▸ Problem details
Below is a set of entries. Print the line that contains "Identify the click" and every later line word for word, through the final one.

=== Exercise materials ===

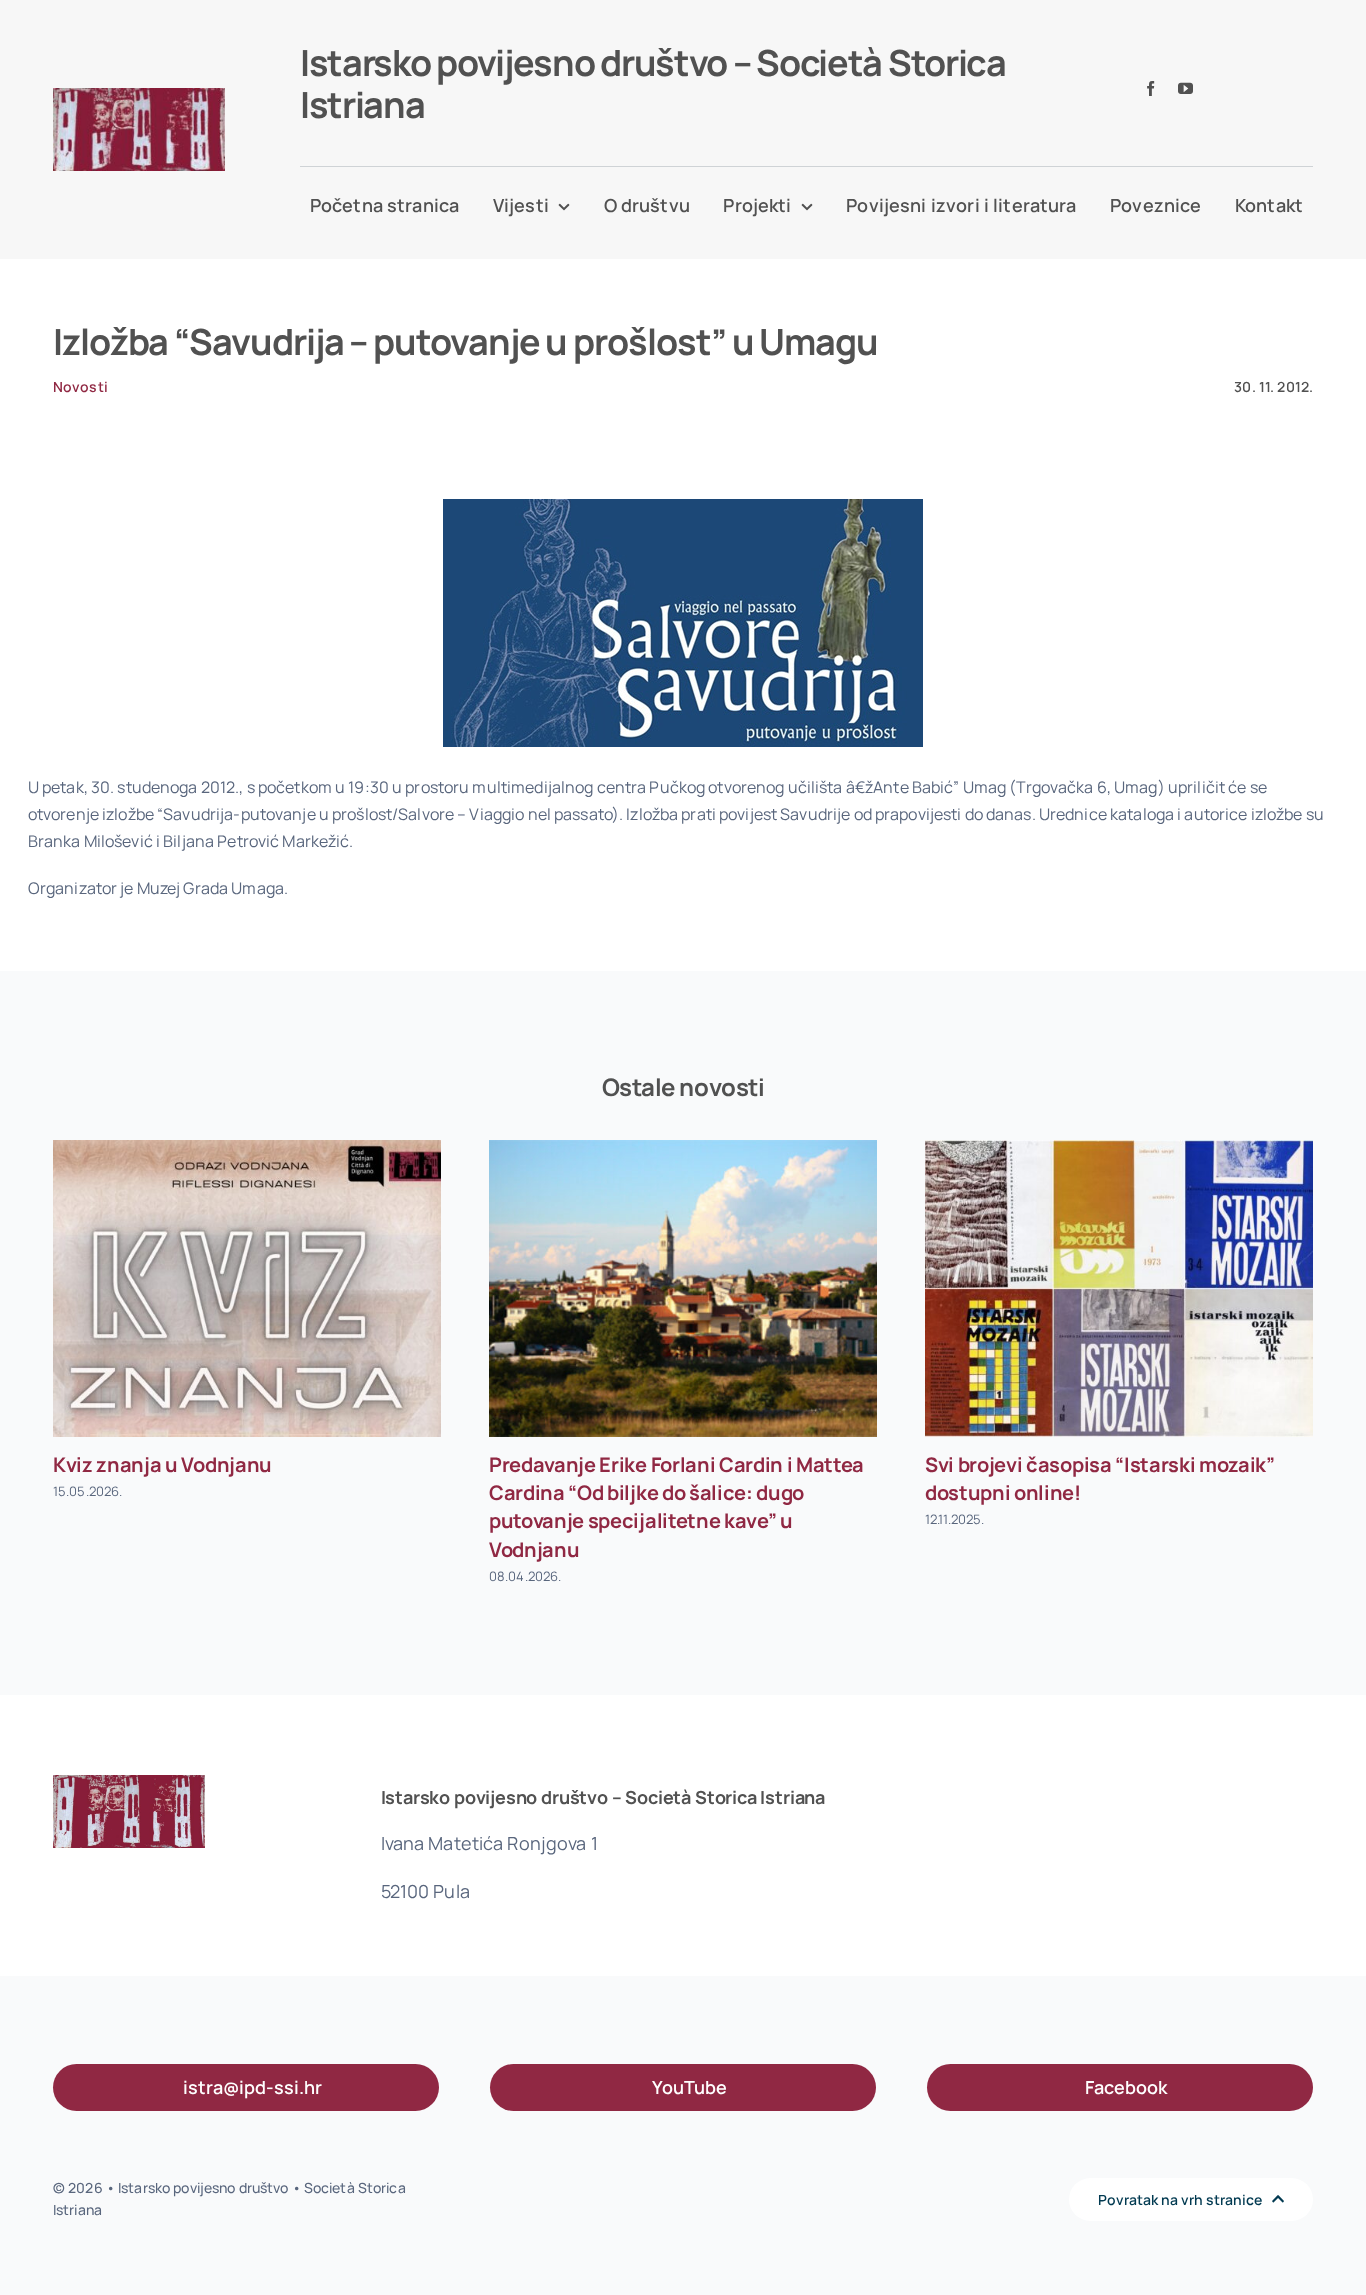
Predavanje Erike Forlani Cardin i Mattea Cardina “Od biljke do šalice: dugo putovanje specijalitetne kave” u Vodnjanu (676, 1507)
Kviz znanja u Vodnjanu (162, 1464)
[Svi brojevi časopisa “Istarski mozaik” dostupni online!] (1119, 1288)
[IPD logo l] (139, 96)
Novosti (80, 386)
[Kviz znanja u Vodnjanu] (247, 1288)
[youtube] (1185, 88)
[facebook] (1150, 88)
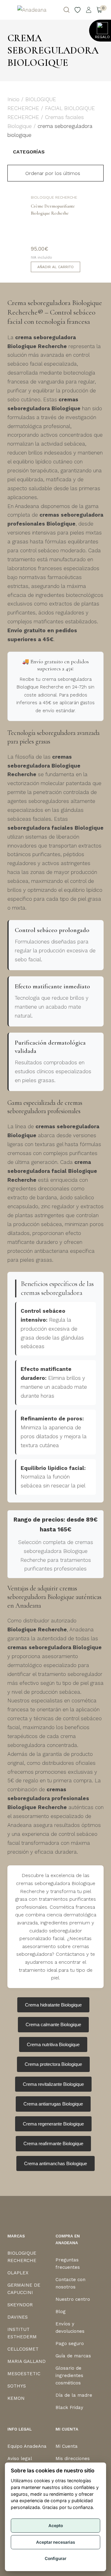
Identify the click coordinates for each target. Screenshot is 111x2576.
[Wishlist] (77, 10)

===

▸ Result
Identify the click coordinates for each target. Screenshot is 111x2576.
[Wishlist] (77, 10)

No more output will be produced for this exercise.